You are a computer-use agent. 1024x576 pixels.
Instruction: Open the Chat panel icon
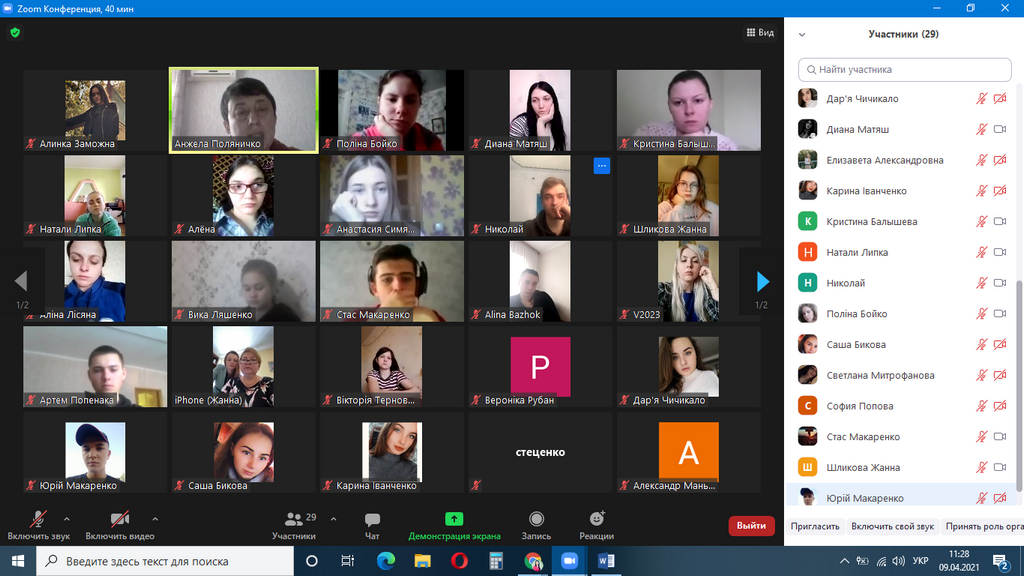372,520
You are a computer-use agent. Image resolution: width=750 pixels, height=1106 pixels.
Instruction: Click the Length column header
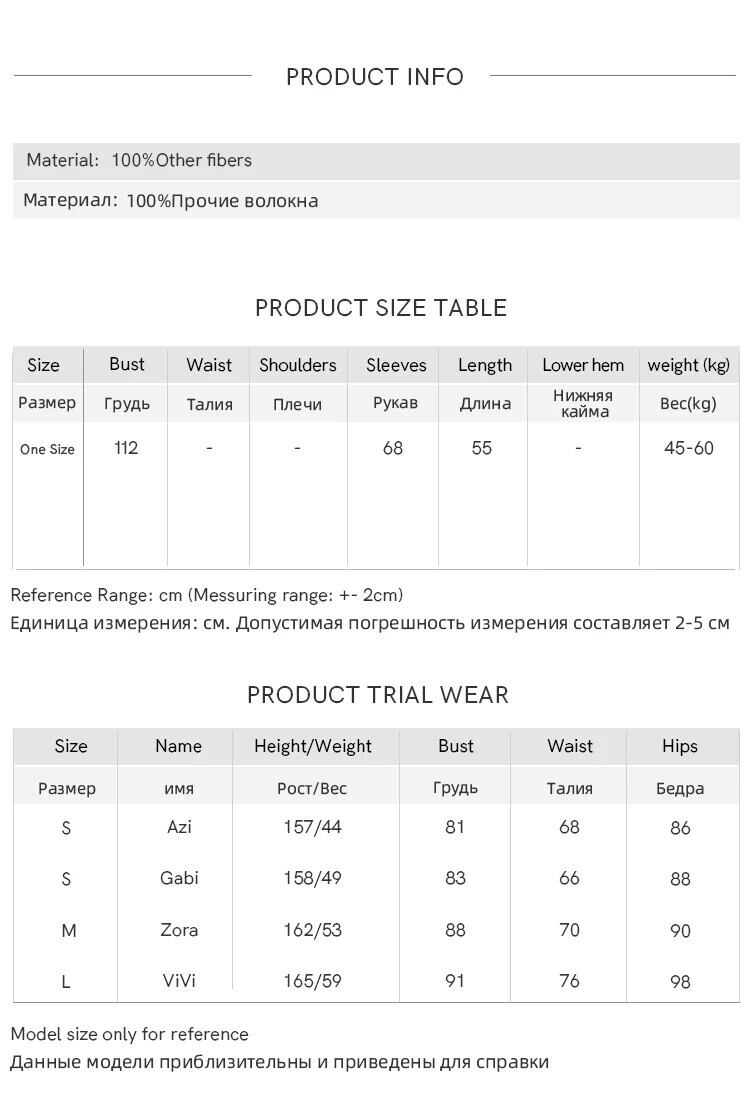(484, 365)
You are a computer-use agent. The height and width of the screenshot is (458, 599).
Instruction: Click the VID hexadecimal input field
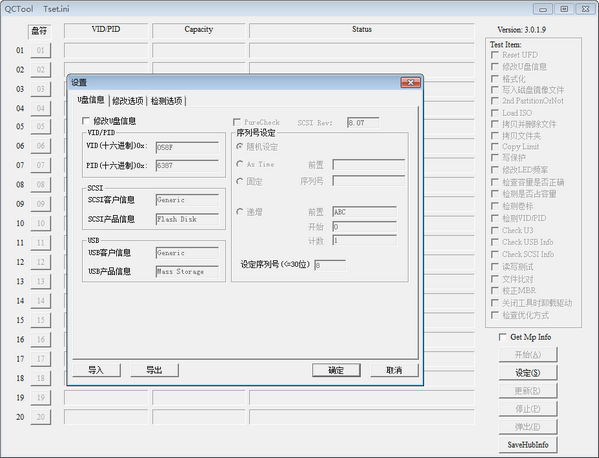187,147
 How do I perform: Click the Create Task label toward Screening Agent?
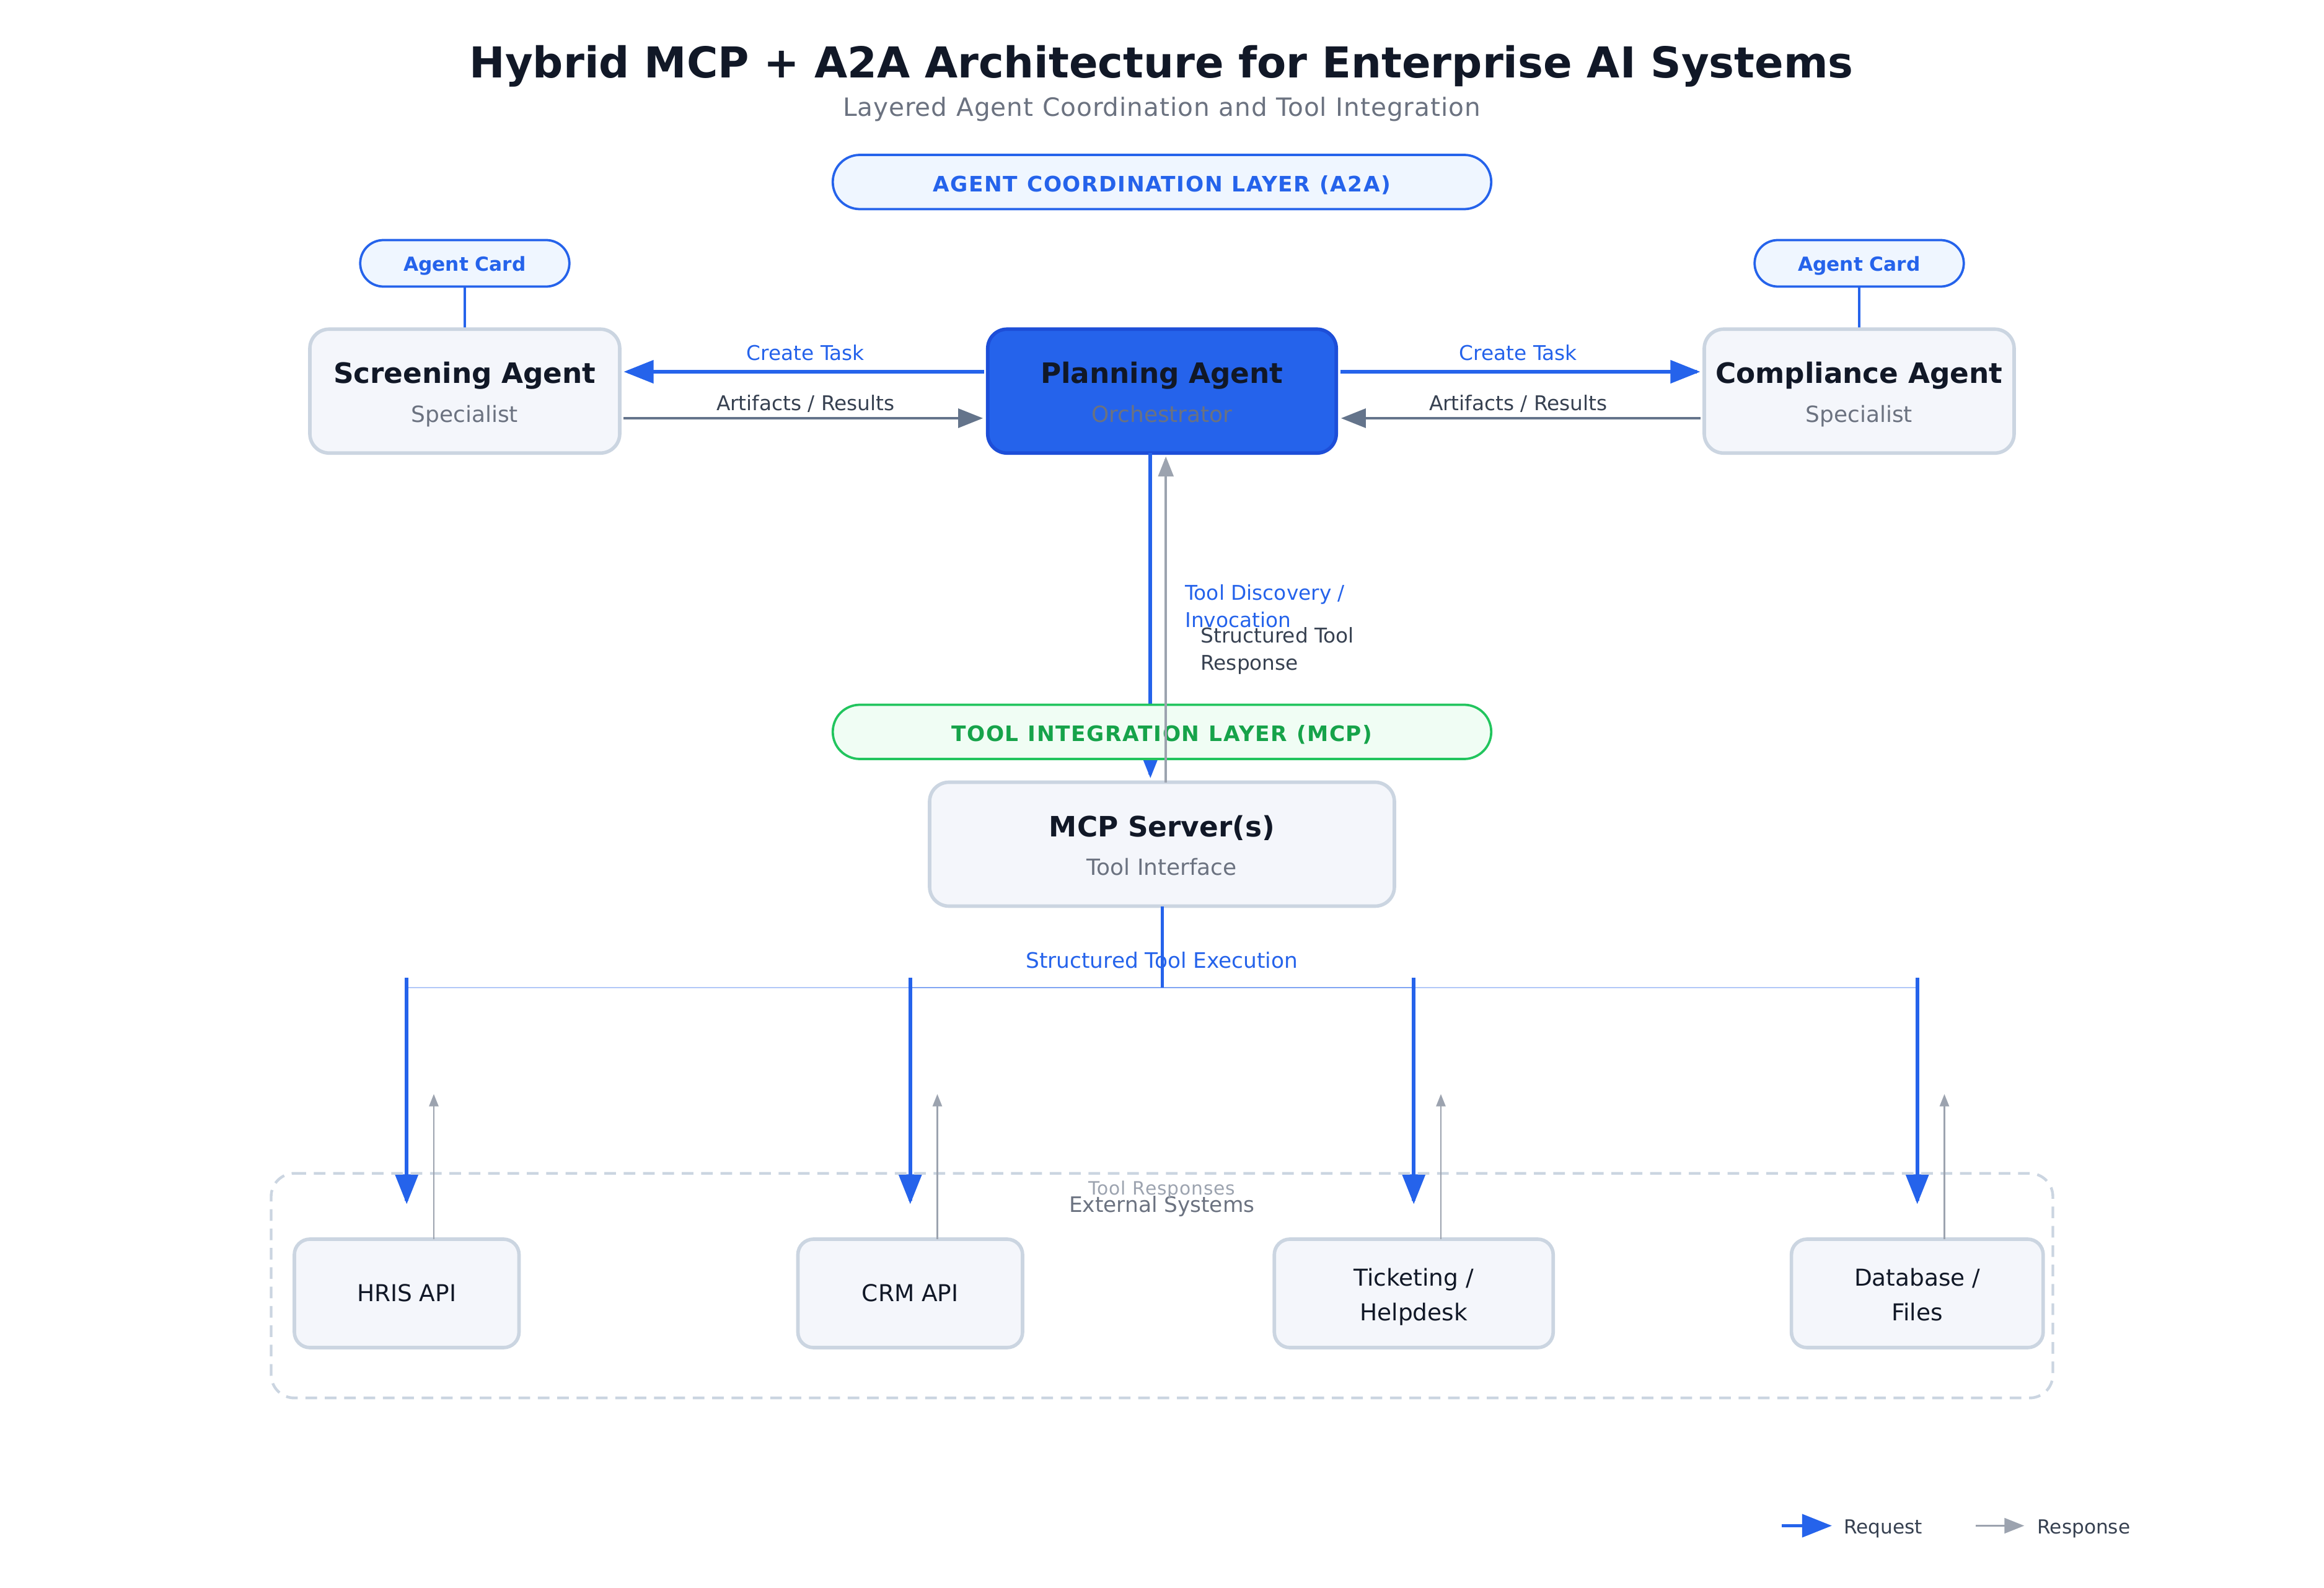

To be done — Turn the records into a numbered list, starting with the line that contains "You are a computer-use agent. Image" and going on through the end of the records, skipping any blank lines. Leave the pictures out of the list.

Written response —
1. You are a computer-use agent. Image resolution: width=750 pixels, height=1106 pixels.
2. Instruction: Click the Length column header
3. (484, 365)
4. You are a computer-use agent. The height and width of the screenshot is (458, 599).
5. Instruction: Click the VID hexadecimal input field
6. 187,147
7.  How do I perform: Click the Create Task label toward Screening Agent?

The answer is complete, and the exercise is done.